Внизу, по улице, прилепившейся к склону Укимериони, пошатываясь брел пьяный. Он неверным голосом напевал прихваченную из застолья песенку. Порой он останавливался, вслушивался в ночь и кричал: «Эгей!» Может быть, ему хотелось разбудить уснувший город.
Перевод А. Эбаноидзе.
СПИРИДОН
Все устроилось так, как мне хотелось. Машину я оставил внизу, у обочины дороги (не одолеть ей было этот подъем), и, как только подошел к воротам, услышал голос Спиридона. Я огляделся. Хоть и не видать было самого Спиридона, но голос его я узнал — густой, с баском, чуть осипший, но все еще мощный. Трудно было понять, с какой стороны сада окликает он меня.
— Подойди поближе, сынок! — услышал я совсем близко.
Справа, за забором, из-за густых инжировых листьев показалась голова Спиридона, в платке цвета хаки, низко спущенном на лоб. Вся эта картина напомнила мне рисунки-загадки из журналов моего детства, где надо было искать сидящего на ветке стрелка, медведя, сову или павлина.

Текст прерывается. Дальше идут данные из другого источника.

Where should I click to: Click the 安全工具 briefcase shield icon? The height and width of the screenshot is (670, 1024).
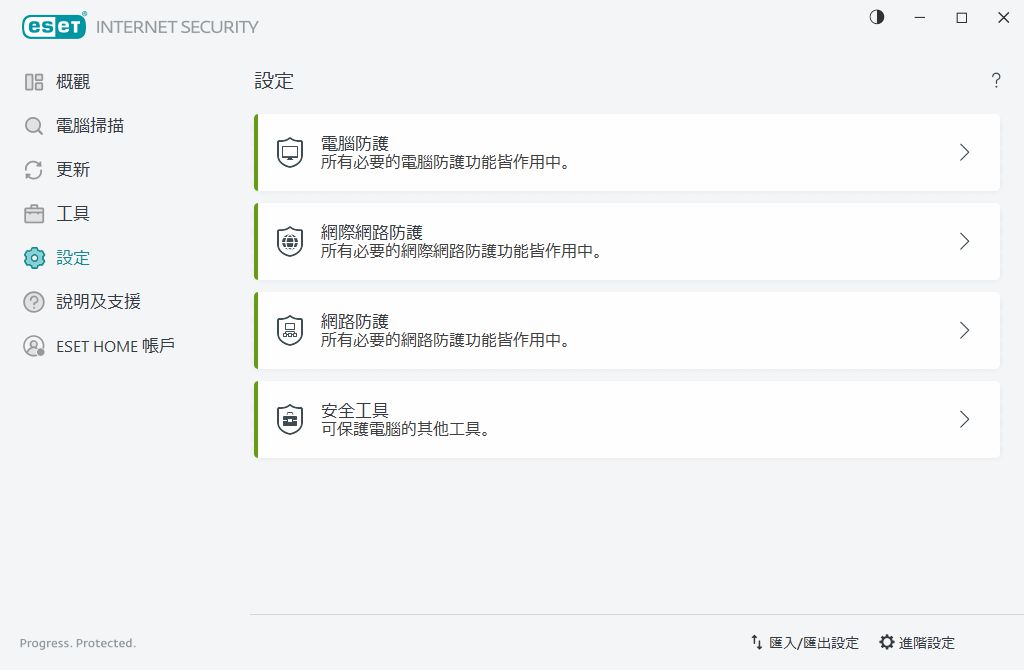click(x=289, y=419)
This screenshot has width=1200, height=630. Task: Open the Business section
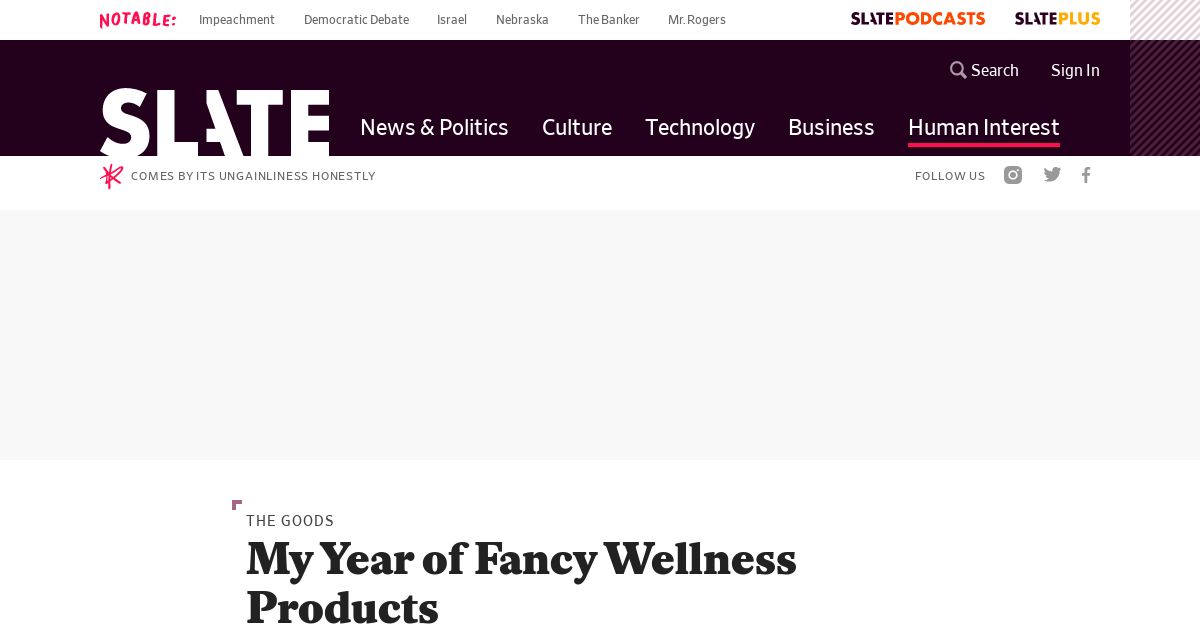831,127
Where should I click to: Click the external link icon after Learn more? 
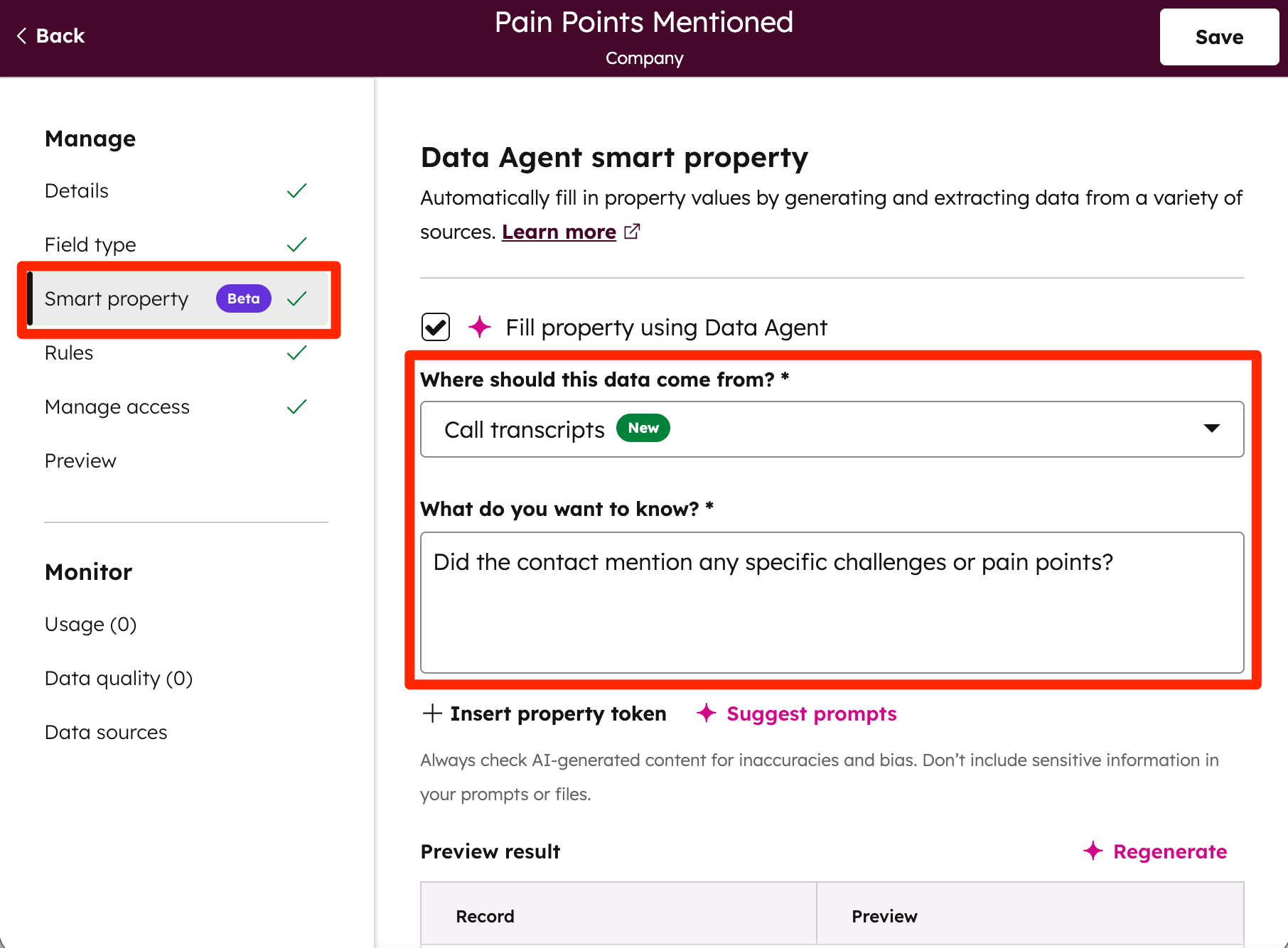click(632, 231)

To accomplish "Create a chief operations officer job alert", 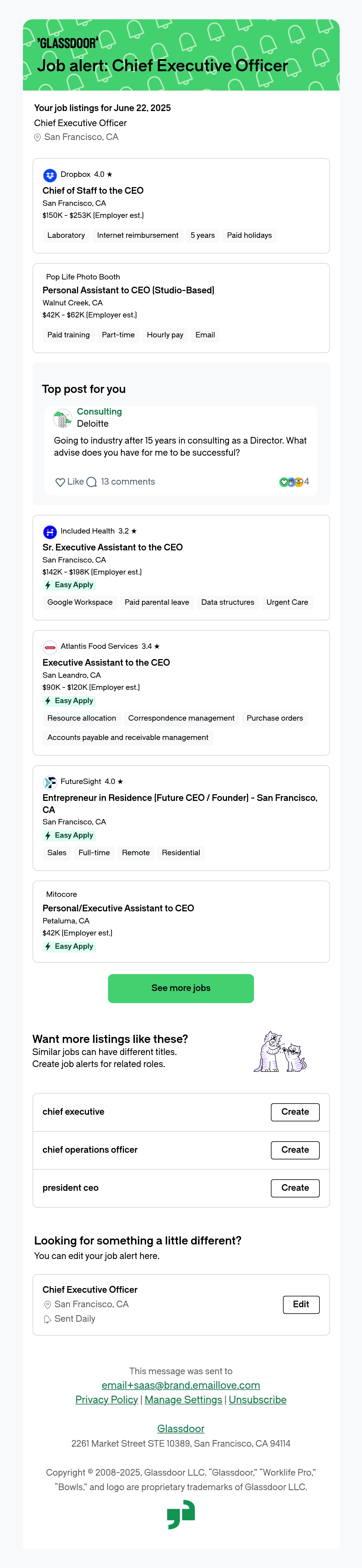I will [x=295, y=1150].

— Тамаз я, дядя Спиридон, друг вашего Сосо.
Мне вдруг показалось, что Спиридон может не узнать меня. Мы ведь виделись всего один раз. В прошлом году он приезжал в город справлять Сосо день рождения. Сам был тамадой за нашим столом и до того споил всех ребят, что мы друг друга уже не узнавали.
Раздвинув ветки, Спиридон перемахнул через забор, бросился ко мне, обнял и, не выпуская из рук, поволок к забору, подальше от дома.
— Что, сынок, беда? — Спиридон рванул ворот рубашки, словно задыхался.
— Ничего страшного, дядя Спиридон, успокойтесь.
Мне бросились в глаза его голые ноги. Похоже, он мотыжил босой. Высоко закатав брюки, он не замечал, как болтались у колен тесемочки белых подштанников. Никогда мне не приходилось видеть таких больших, грубо-бесформенных ступней. Черная земля налипла к ногам Спиридона. Набухшая синяя жилка, извиваясь по всей длине голени, сползала по самые щиколотки, и казалось, Спиридон обут в сандалии с кожаными ремешками, оплетающими икры, как у древнеегипетских воинов с музейных ваз.